Listen Print Discuss
Push, Pull, Next!

Push, Pull, Next!

by Bob DuCharme
July 06, 2005

In a recent weblog post, XML.com's "Python and XML" columnist Uche Ogbuji provided a nice collection of links to discussions about the push vs. pull styles of XSLT stylesheet development. What do we mean by "push" and "pull"? As a short example of each, let's look at two approaches to converting the following DocBook document to XHTML:



<book>
  <title>Beneath the Underdog</title>
  <para>In other words, I am three.</para>
  <para>"Which one is real?"</para>
  <para>"They're all real."</para>
</book>

The first stylesheet below takes a push approach. The XSLT processor "pushes" the source tree nodes through the stylesheet, which has template rules to handle various kinds of nodes as they come through:


<xsl:stylesheet xmlns:xsl="http://www.w3.org/1999/XSL/Transform"
                version="1.0">

  <xsl:template match="book">
    <html xmlns="http://www.w3.org/1999/xhtml">
      <head>
        <title><xsl:value-of select="book/title"/></title>
      </head>
      <body>
        <xsl:apply-templates/>
      </body>
    </html>
  </xsl:template>

  <xsl:template match="para">
    <p><xsl:apply-templates/></p>
  </xsl:template>

  <xsl:template match="title">
    <h1><xsl:apply-templates/></h1>
  </xsl:template>

</xsl:stylesheet>

Each xsl:apply-templates instruction is the stylesheet's way of telling the XSLT processor to send along the context node's child nodes to the stylesheet's relevant template rules. (Or, to quote Curtis Mayfield, "Keep On Pushing.")

A pull-style stylesheet minimizes the use of xsl:apply-template instructions. It uses instructions such as xsl:value-of and xsl:for-each to retrieve the nodes it wants and then puts them where it needs them, like this:


<xsl:stylesheet xmlns:xsl="http://www.w3.org/1999/XSL/Transform"
                version="1.0">

  <xsl:template match="/">
    <html xmlns="http://www.w3.org/1999/xhtml">
      <head>
        <title><xsl:value-of select="book/title"/></title>
      </head>
      <body>
        <h1><xsl:value-of select="book/title"/></h1>
        <xsl:for-each select="book/para">
          <p><xsl:value-of select="."/></p>
        </xsl:for-each>
      </body>
    </html>
  </xsl:template>

</xsl:stylesheet>

Related Reading

XSLT 1.0 Pocket Reference

XSLT 1.0 Pocket Reference
By Evan Lenz

Few stylesheets rely strictly on push or pull processing. For example, while my first stylesheet above includes a template rule to convert the title element into an h1 element when it comes along, it needs to explicitly go get the title value to plug it into the XHTML head element's title element. The use of such a simple source document also made the pull example a little too clean and simple; in the real third paragraph of the book Beneath the Underdog, the word "all" is emphasized, and a pure pull style approach to handling in-line content would require contortions that doubled the length of the stylesheet.
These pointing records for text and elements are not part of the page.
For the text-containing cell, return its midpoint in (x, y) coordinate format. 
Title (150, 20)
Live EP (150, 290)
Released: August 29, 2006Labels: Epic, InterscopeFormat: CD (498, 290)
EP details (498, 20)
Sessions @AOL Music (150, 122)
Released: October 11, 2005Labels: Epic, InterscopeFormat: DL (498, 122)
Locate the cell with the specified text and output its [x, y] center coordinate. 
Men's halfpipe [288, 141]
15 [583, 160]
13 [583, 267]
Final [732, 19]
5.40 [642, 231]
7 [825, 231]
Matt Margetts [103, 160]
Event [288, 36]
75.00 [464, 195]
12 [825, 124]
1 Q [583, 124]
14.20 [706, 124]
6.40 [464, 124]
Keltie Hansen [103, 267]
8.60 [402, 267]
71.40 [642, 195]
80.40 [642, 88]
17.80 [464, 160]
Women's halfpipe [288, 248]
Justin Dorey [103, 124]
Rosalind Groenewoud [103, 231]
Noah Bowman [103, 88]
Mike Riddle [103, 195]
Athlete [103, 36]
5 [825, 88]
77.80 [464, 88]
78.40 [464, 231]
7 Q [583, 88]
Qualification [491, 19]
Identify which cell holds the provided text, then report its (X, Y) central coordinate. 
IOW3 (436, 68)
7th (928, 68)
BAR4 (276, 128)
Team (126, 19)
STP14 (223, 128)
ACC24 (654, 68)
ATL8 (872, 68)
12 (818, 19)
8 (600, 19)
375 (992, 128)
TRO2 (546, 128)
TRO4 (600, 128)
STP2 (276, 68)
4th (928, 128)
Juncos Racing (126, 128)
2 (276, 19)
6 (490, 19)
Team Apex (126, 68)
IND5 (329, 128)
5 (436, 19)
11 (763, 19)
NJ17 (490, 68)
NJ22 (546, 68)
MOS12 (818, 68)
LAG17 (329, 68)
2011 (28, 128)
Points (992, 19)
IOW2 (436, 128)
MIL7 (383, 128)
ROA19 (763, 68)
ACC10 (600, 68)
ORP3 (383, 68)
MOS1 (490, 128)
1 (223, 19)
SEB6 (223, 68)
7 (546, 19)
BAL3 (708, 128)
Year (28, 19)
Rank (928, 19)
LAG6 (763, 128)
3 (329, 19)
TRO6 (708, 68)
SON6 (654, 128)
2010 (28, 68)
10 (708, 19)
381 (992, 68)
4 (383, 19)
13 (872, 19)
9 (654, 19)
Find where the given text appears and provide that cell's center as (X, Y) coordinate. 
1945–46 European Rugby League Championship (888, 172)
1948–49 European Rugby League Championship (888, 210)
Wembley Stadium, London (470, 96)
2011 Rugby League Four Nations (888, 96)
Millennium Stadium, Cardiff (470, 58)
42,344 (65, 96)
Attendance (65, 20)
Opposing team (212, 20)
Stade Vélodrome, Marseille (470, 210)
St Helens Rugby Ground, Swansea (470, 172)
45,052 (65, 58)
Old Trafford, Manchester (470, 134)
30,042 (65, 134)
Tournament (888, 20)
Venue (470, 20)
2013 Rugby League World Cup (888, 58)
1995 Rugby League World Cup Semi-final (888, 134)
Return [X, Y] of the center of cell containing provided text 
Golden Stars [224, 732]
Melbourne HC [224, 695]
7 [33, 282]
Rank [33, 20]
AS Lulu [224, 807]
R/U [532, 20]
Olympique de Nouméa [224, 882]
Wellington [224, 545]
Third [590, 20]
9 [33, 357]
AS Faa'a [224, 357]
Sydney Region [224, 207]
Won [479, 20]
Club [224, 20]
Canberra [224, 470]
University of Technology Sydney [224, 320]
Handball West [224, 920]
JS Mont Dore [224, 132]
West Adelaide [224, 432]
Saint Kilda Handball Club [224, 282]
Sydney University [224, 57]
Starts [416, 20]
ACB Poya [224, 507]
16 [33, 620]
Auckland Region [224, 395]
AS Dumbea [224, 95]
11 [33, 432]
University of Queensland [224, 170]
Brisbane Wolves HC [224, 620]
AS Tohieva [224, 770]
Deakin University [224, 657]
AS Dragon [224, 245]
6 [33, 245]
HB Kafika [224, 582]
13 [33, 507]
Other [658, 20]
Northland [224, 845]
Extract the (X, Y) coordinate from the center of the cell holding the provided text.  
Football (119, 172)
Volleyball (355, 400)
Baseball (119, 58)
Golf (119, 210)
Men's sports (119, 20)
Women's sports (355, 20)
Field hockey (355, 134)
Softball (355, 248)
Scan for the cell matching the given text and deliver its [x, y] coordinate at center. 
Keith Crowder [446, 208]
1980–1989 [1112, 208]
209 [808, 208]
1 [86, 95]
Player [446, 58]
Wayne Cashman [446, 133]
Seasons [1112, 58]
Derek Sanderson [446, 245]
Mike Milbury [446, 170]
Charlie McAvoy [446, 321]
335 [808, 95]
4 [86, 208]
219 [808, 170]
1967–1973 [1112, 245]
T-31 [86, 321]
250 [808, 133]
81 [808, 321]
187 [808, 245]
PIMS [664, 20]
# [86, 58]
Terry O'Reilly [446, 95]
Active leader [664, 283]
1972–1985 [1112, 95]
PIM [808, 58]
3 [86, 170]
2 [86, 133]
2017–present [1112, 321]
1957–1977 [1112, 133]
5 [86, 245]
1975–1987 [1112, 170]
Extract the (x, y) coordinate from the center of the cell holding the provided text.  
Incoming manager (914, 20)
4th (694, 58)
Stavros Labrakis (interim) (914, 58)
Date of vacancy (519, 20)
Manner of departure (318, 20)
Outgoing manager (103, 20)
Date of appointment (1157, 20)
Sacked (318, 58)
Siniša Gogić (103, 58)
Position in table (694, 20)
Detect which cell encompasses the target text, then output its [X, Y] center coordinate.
The pull style can feel more natural to developers intimidated by XSLT's roots in the functional programming style used by its ancestors DSSSL, Scheme, and LISP. A pure pull stylesheet like the one above has one template rule that tells the XSLT processor, "When you find the root node of the source document, do this, then do this, then do this, then do this..." It's a series of steps to perform, as with a typical declarative programming language. Other template rules in such a stylesheet are usually named template rules—that is, template rules with name attributes that get explicitly called with xsl:call-template instructions instead of being called when the XSLT processor finds a node matching the condition described in the template rule's match attribute. (An xsl:template element can have both a match attribute and a name attribute, but typical template rules have one or the other.) These named template rules play the role of the subroutines or procedures of a procedural programming language, adding modularity to a growing program the old-fashioned way.

A Matter of Style

Considering XSLT's functional roots, though, I find the pull approach to be unnatural, and it scales up badly. I have minimal experience with functional languages—I never got beyond toy examples with DSSSL and I struggled a bit with Scheme and LISP school. I do have a theory why I never had such problems with the structure of XSLT stylesheets: those of us who began our document processing careers in the SGML days don't see XSLT as a successor to DSSSL (which few people used in production applications) but as a successor to Omnimark, which is what most developers used to turn SGML into something else. Omnimark is a pattern matching language that uses a streaming model, like today's SAX interfaces, and an Omnimark script is structured almost like a series of event handlers: when a title element comes along, do this with it; when a para element comes along, do that with it, and so forth.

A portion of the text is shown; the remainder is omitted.